Another method of catching smallmouth in small streams is fly fishing.  Matching the hatch, like trout, will often produce good numbers of bass.  Smallies will gorge on huge mayfly hatches, like the August white miller hatch.  They also like dragonflies, so watch the stream around you to get ideas.  Pay attention to any fish activity, what are they eating.  Often they will jump way out of the water to eat a dragonfly or damselfly.  Streamers and nymphs, especially crayfish, minnow, and hellgrammite imitations work wonderfully.  Don't forget topwater action, small poppers can bring many a smallie to the top.  You don't need much, maybe a 5 weight rod/line set up will do.  If you like using bigger flies, then by all means don't let that stop you, fishing a 7 weight will still catch fish.  You might not get the numbers that smaller flies do, but you'll get the size.

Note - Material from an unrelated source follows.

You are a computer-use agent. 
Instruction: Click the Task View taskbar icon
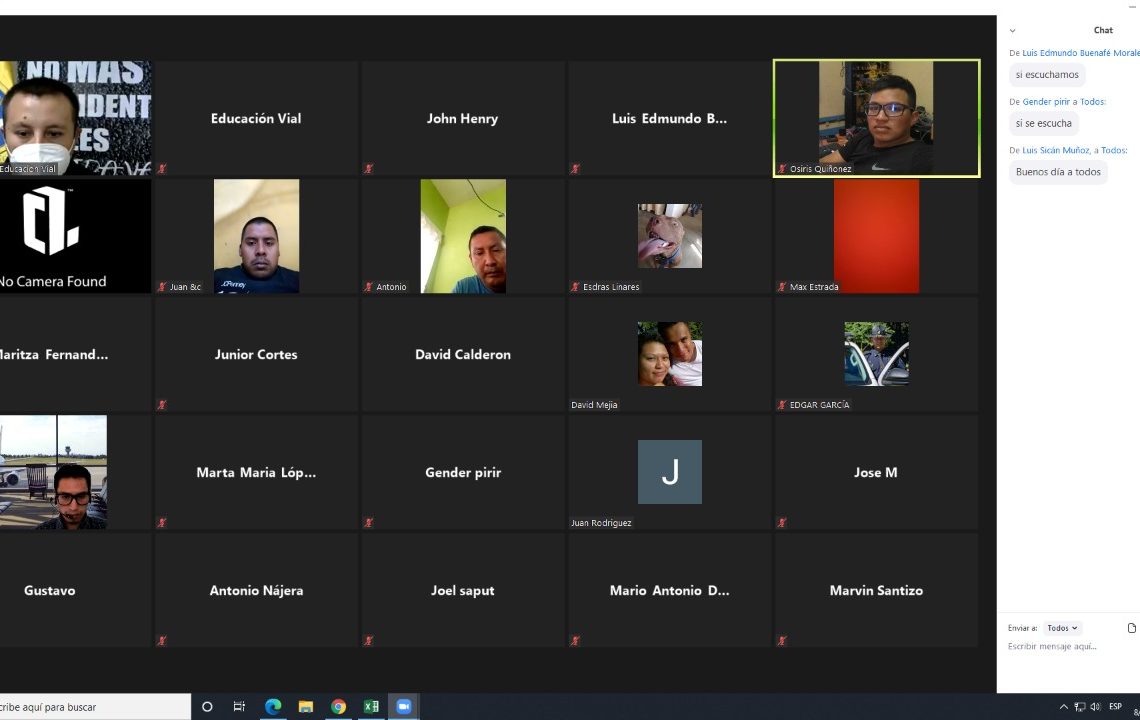(239, 706)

What equipment should you bring?  Well, it's up to you.  Typically, I wear a fishing vest with the pockets stuffed like they've never been stuffed before.  I have separate small boxes for my jigs, hooks/sinkers/rattles, and crankbaits.  I carry my spinnerbaits and buzzers in a Ziploc.  I'll stuff Ziploc bags full of my soft plastics into my vest pockets, each with it's own type and color.  I also carry extra spools for my reel, worm dye, worm glue, wacky rig tool, line clippers, braid scissors, forceps, a can of Reel Magic, bug spray, sunscreen, plenty of water, sometimes lunch depending on how long the wade.  Remember the movie, "A Christmas Story", where the Mom dresses up the little kid in his snow suit and layers of clothing, and he couldn't put his arms down?  My vest kind of resembles that.  Also, don't forget polarized sunglasses
--  oh --
that reminds me, polarized sunglasses are a must, because you often can sight fish ahead in the pools you are approaching.  If you can see fish and they don't see you first, you have a high probability to catch them.  Back to equipment, comfortable clothing if you wet wade or waders during cold weather.  Don't forget when it's cold to wear a wading belt.  I highly recommend wading shoes designed for wading streams.  I used to use felt studded soles, but my state has since banned the use of them, so now I use Simms wading shoes with the sticky vibram bottoms.  I have yet to try them but will write a review after my first trip in them.  Some people like to use a wading staff.  I don't use one because the small streams that I fish have very manageable flow.  Finally, I try to bring a camera with extra batteries or memory.  I used to keep mine in a Ziploc bag and that was OK, but I was always worried about it.  That camera expired due to constant abuse on my part, so I'm in the market for a new one.  There are ones that are now waterproof to say, 15 feet, and very durable.  I'm currently interested in the Sony version once my budget allows.  This will give me the ability to film fishing shots, scenery shots and perhaps underwater ones...and videos too.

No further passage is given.